## BRIEF
The entries below must be repeated exactly. None may be skipped.

## MATERIAL PROVIDED
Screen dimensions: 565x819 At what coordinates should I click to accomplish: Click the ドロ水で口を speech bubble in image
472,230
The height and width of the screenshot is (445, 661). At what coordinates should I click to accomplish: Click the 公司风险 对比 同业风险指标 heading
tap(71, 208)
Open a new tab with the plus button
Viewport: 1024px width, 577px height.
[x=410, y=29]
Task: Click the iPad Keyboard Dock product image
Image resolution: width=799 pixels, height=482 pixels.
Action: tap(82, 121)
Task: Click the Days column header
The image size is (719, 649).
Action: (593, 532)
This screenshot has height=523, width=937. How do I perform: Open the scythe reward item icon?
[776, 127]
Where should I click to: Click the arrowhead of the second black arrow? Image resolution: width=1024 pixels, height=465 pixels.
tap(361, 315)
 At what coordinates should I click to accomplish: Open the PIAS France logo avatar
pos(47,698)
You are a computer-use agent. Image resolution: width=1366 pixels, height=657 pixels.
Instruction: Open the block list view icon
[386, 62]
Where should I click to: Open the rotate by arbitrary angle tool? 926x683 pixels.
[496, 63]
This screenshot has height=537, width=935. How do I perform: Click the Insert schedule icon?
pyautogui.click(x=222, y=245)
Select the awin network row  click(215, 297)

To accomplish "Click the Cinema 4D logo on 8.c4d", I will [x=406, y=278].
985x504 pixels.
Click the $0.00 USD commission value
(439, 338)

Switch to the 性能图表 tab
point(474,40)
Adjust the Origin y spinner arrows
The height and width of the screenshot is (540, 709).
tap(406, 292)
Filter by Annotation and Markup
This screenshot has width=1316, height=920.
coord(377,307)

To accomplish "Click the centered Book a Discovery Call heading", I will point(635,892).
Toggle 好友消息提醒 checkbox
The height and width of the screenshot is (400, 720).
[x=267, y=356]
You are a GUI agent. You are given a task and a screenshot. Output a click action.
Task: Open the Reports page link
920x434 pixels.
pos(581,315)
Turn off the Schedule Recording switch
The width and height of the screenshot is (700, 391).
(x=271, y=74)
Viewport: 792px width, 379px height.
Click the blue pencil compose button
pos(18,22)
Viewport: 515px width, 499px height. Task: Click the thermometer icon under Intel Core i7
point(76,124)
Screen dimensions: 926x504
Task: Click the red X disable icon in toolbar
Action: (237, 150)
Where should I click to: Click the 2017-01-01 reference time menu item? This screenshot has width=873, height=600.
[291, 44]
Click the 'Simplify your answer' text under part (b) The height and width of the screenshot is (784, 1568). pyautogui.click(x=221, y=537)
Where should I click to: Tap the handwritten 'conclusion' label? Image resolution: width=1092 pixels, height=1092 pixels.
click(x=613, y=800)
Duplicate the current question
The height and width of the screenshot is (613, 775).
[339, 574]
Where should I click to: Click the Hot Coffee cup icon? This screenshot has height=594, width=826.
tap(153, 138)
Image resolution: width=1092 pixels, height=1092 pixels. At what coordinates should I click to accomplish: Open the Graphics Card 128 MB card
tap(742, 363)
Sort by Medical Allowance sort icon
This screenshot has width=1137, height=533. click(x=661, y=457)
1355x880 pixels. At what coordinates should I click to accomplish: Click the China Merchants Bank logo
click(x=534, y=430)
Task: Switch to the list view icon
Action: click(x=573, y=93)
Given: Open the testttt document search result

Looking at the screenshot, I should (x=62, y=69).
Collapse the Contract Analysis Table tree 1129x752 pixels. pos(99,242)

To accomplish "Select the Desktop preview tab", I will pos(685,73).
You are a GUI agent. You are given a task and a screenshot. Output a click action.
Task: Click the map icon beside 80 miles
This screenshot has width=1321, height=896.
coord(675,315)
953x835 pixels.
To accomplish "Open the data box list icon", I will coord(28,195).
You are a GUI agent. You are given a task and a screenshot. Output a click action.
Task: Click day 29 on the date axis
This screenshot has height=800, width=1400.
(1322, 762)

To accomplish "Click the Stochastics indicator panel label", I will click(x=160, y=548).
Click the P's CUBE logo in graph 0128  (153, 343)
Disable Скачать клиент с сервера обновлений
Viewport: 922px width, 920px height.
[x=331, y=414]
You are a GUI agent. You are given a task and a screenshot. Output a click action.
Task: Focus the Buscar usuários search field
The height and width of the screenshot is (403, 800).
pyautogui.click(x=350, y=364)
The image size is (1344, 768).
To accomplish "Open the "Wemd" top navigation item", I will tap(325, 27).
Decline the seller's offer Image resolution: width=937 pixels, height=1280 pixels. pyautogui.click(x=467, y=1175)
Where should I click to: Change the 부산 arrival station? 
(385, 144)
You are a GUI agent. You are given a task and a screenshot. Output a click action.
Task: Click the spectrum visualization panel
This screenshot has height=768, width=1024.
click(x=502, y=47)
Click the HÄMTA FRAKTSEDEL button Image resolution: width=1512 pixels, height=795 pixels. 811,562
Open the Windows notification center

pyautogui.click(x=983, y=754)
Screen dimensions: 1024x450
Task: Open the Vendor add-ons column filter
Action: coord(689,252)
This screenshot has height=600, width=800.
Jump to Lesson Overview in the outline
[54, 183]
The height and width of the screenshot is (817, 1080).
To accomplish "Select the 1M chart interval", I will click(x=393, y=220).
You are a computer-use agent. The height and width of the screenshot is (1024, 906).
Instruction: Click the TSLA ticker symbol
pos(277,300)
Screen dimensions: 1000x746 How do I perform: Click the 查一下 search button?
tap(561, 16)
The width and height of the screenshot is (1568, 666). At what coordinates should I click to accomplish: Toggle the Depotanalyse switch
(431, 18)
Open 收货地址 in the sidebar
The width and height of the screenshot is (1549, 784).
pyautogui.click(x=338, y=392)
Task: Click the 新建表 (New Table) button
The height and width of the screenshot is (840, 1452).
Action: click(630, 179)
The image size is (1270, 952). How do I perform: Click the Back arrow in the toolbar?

## ANSWER TO THE EXERCISE
Screen dimensions: 565x819 At what coordinates should I click to accomplish: Click the ドロ水で口を speech bubble in image
472,230
The height and width of the screenshot is (445, 661). At what coordinates should I click to accomplish: Click the 公司风险 对比 同业风险指标 heading
tap(71, 208)
Open a new tab with the plus button
Viewport: 1024px width, 577px height.
[x=410, y=29]
Task: Click the iPad Keyboard Dock product image
Image resolution: width=799 pixels, height=482 pixels.
Action: tap(82, 121)
Task: Click the Days column header
The image size is (719, 649).
Action: (593, 532)
This screenshot has height=523, width=937. How do I perform: Open the scythe reward item icon?
[776, 127]
Where should I click to: Click the arrowhead of the second black arrow? Image resolution: width=1024 pixels, height=465 pixels.
tap(361, 315)
 At what coordinates should I click to accomplish: Open the PIAS France logo avatar
pos(47,698)
You are a computer-use agent. Image resolution: width=1366 pixels, height=657 pixels.
Instruction: Open the block list view icon
[386, 62]
Where should I click to: Open the rotate by arbitrary angle tool? 926x683 pixels.
[496, 63]
This screenshot has height=537, width=935. How do I perform: Click the Insert schedule icon?
pyautogui.click(x=222, y=245)
Select the awin network row  click(215, 297)

To accomplish "Click the Cinema 4D logo on 8.c4d", I will [x=406, y=278].
985x504 pixels.
Click the $0.00 USD commission value
(439, 338)

Switch to the 性能图表 tab
point(474,40)
Adjust the Origin y spinner arrows
The height and width of the screenshot is (540, 709).
tap(406, 292)
Filter by Annotation and Markup
This screenshot has width=1316, height=920.
coord(377,307)

To accomplish "Click the centered Book a Discovery Call heading", I will point(635,892).
Toggle 好友消息提醒 checkbox
The height and width of the screenshot is (400, 720).
[x=267, y=356]
You are a GUI agent. You are given a task and a screenshot. Output a click action.
Task: Open the Reports page link
920x434 pixels.
pos(581,315)
Turn off the Schedule Recording switch
The width and height of the screenshot is (700, 391).
(x=271, y=74)
Viewport: 792px width, 379px height.
Click the blue pencil compose button
pos(18,22)
Viewport: 515px width, 499px height. Task: Click the thermometer icon under Intel Core i7
point(76,124)
Screen dimensions: 926x504
Task: Click the red X disable icon in toolbar
Action: (237, 150)
Where should I click to: Click the 2017-01-01 reference time menu item? This screenshot has width=873, height=600.
[291, 44]
Click the 'Simplify your answer' text under part (b) The height and width of the screenshot is (784, 1568). pyautogui.click(x=221, y=537)
Where should I click to: Tap the handwritten 'conclusion' label? Image resolution: width=1092 pixels, height=1092 pixels.
click(x=613, y=800)
Duplicate the current question
The height and width of the screenshot is (613, 775).
[339, 574]
Where should I click to: Click the Hot Coffee cup icon? This screenshot has height=594, width=826.
tap(153, 138)
Image resolution: width=1092 pixels, height=1092 pixels. At what coordinates should I click to accomplish: Open the Graphics Card 128 MB card
tap(742, 363)
Sort by Medical Allowance sort icon
This screenshot has width=1137, height=533. click(x=661, y=457)
1355x880 pixels. At what coordinates should I click to accomplish: Click the China Merchants Bank logo
click(x=534, y=430)
Task: Switch to the list view icon
Action: click(x=573, y=93)
Given: Open the testttt document search result

Looking at the screenshot, I should (x=62, y=69).
Collapse the Contract Analysis Table tree 1129x752 pixels. pos(99,242)

To accomplish "Select the Desktop preview tab", I will pos(685,73).
You are a GUI agent. You are given a task and a screenshot. Output a click action.
Task: Click the map icon beside 80 miles
This screenshot has width=1321, height=896.
coord(675,315)
953x835 pixels.
To accomplish "Open the data box list icon", I will coord(28,195).
You are a GUI agent. You are given a task and a screenshot. Output a click action.
Task: Click day 29 on the date axis
This screenshot has height=800, width=1400.
(1322, 762)

To accomplish "Click the Stochastics indicator panel label", I will click(x=160, y=548).
Click the P's CUBE logo in graph 0128  (153, 343)
Disable Скачать клиент с сервера обновлений
Viewport: 922px width, 920px height.
[x=331, y=414]
You are a GUI agent. You are given a task and a screenshot. Output a click action.
Task: Focus the Buscar usuários search field
The height and width of the screenshot is (403, 800).
pyautogui.click(x=350, y=364)
The image size is (1344, 768).
To accomplish "Open the "Wemd" top navigation item", I will tap(325, 27).
Decline the seller's offer Image resolution: width=937 pixels, height=1280 pixels. pyautogui.click(x=467, y=1175)
Where should I click to: Change the 부산 arrival station? 
(385, 144)
You are a GUI agent. You are given a task and a screenshot. Output a click action.
Task: Click the spectrum visualization panel
This screenshot has height=768, width=1024.
click(x=502, y=47)
Click the HÄMTA FRAKTSEDEL button Image resolution: width=1512 pixels, height=795 pixels. 811,562
Open the Windows notification center

pyautogui.click(x=983, y=754)
Screen dimensions: 1024x450
Task: Open the Vendor add-ons column filter
Action: coord(689,252)
This screenshot has height=600, width=800.
Jump to Lesson Overview in the outline
[54, 183]
The height and width of the screenshot is (817, 1080).
To accomplish "Select the 1M chart interval", I will click(x=393, y=220).
You are a computer-use agent. The height and width of the screenshot is (1024, 906).
Instruction: Click the TSLA ticker symbol
pos(277,300)
Screen dimensions: 1000x746 How do I perform: Click the 查一下 search button?
tap(561, 16)
The width and height of the screenshot is (1568, 666). At what coordinates should I click to accomplish: Toggle the Depotanalyse switch
(431, 18)
Open 收货地址 in the sidebar
The width and height of the screenshot is (1549, 784).
pyautogui.click(x=338, y=392)
Task: Click the 新建表 (New Table) button
The height and width of the screenshot is (840, 1452).
Action: click(630, 179)
The image size is (1270, 952). How do I perform: Click the Back arrow in the toolbar?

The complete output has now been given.